I have finished canning batches of pear and apple chutneys made from the abundance of fruit from our orchard - an entire cupboard full. I bottled some pears this time too, as I thought it would be a treat to have warmed pears in February.

I also made my first batch of goat's cheese. It tasted like a halloumi, and it was especially delicious fried and eaten with chutney. And it was so easy: add the cheese starter (in this case, shop-bought). Wait for curds to form -


Place curds in a cheesecloth and hang it to drain, separating the whey from the curds -


When the curds drained, add and bit of salt and put into cheese molds. Hey presto: Cheese!


Or so I thought. Turns out it was a case of beginners luck. After tasting my second batch, made using a home made cheese starter, I took that second batch straight outside and fed it to the chickens. Even the chickens pecked at it half-heartedly; I think they only ate it to be polite. The dogs happily ate the whey from both batches. Dogs are pretty catholic in their tastes.

While we were harvesting, portents in nature signalled a hard winter to come: the roe deer rut was very early, Kitty the horse grew an extra-thick winter coat, Just in case, we have filled the horse trailer with small bales of hay, and stacked a surplus of hard feed for all the animals in case we get snowed in -


Dai the goat went to Ice Camp (i.e. the freezer) and once his mother was tamed enough to be hand-milked, I have been collecting almost 4 litres of goat's milk a day.
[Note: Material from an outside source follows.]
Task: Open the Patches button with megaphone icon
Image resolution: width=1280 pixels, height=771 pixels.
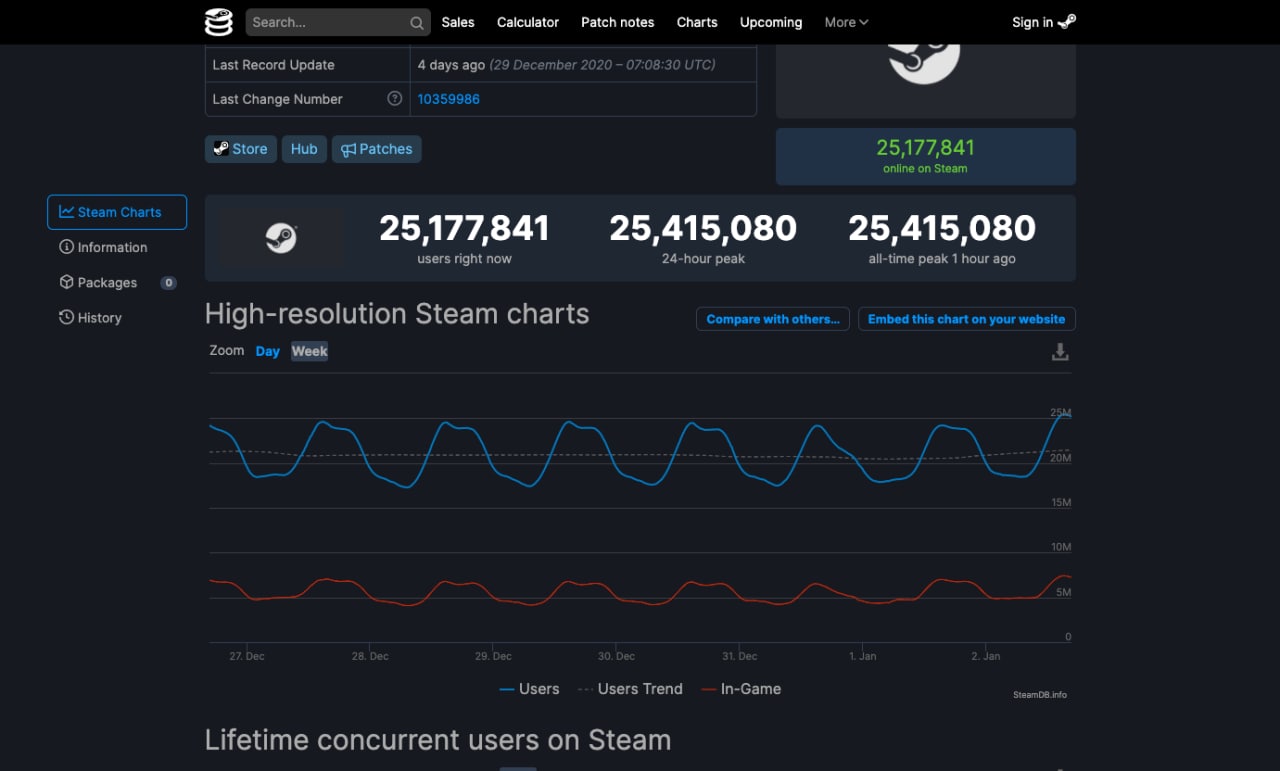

Thankfully it freezes well. There is a good and varied market for goat's milk, from people with eczema to dog breeders weaning puppies. I will use the bulk of it for rearing extra lambs and making cheese - or more chicken food if I can't get it right. Apparently a dairy must be scrupulously clean to make good cheese. "Scrupulously clean" is a lot to ask for in a house with eight dogs, a gamekeeper and a shepherdess living in it.

Almost all this year's meat chickens are processed, plucked and keeping Dai company in the meat freezer. We harvest them a few at a time as they get big enough, and that spreads out the tedious work of plucking too. None of the turkeys made the Christmas table this year, and will probably have a reprieve until Easter. Tina the turkey says we can have goose for Christmas dinner and like it.-


What Tina says goes around here. She's very bossy.

Christmas has followed quickly on the heels of harvest, and when harvest chores were finished, it was already time to cut a Christmas tree. I found a little one in the tree plantation, perfect for our cottage -



Pip and Molly came along this year; both are on rest with bad knees. Pip tore her other cruciate ligament a month ago and has had a second operation! They explore while I cut down the tree and carry it to the truck -

It looks lovely with a few lights and decorations on it -


Flanked by full dog beds, of course.

With another dog operation to pay for, we decided to limit our gift giving to each other. One present each. Mike bought me two pedigree Horned Dorset ewes, which are in lamb with FIVE lambs (so that's technically seven presents). I bought Mike a dozen ex-battery brown laying hens. Mike and Ian turned our old coal bunker into a proper chicken house with perches and ventilation -


It looks pretty good in the corner of our orchard. And, because it's plastic, it won't rot or allow red mites to breed. Nice work guys. Uh...how do you get in to collect the eggs?

Another job for Underkeeper Ian

A trifling design fault to be worked out later. So I'm told.

We have three shoot days before Christmas, and pheasants to pluck most days. We're shooting tomorrow so I'm off to make casserole and cakes for thirty hard-working shoot staff. I'll have to ask Ian to collect the eggs for me.